** EXTRACTED MATERIAL follows **

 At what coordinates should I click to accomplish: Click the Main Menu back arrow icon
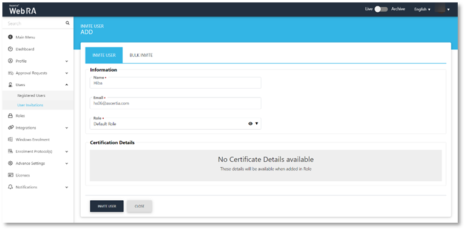[10, 37]
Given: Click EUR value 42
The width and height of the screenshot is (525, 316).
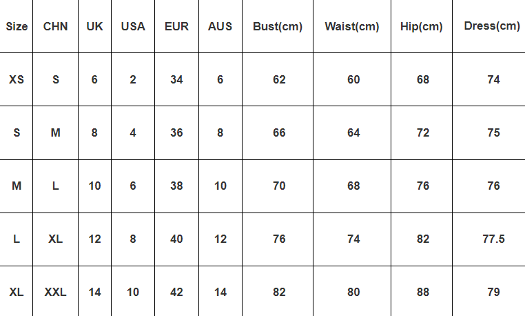Looking at the screenshot, I should pyautogui.click(x=176, y=292).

** End of EXTRACTED MATERIAL **

§ WHAT IS NEEDED: In the records above, find the line containing "The width and", then write out exactly that line and every later one through the last, omitting pictures.

§ ANSWER TO THIS PROBLEM:
The width and height of the screenshot is (525, 316).
Looking at the screenshot, I should pyautogui.click(x=176, y=292).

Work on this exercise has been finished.